## Exercise aim
Can you reproduce, word for word, the lines of the data starting at the one containing "You are a computer-use agent." and ending with the last line of the data?

-*-*-

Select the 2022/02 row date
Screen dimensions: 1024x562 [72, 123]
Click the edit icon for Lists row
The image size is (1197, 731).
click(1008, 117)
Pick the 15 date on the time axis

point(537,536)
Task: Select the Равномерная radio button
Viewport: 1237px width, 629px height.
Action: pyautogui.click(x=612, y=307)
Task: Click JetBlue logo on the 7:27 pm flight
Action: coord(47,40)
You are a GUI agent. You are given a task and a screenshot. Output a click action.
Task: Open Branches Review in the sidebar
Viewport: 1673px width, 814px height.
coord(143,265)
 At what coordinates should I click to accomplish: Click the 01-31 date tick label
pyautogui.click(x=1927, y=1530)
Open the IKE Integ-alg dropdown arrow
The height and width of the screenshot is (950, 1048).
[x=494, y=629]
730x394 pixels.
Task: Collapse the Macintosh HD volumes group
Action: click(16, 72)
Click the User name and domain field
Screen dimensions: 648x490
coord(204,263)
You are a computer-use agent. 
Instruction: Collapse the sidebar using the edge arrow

-*-*-

## Result of the task
You are a computer-use agent. 
Instruction: Collapse the sidebar using the edge arrow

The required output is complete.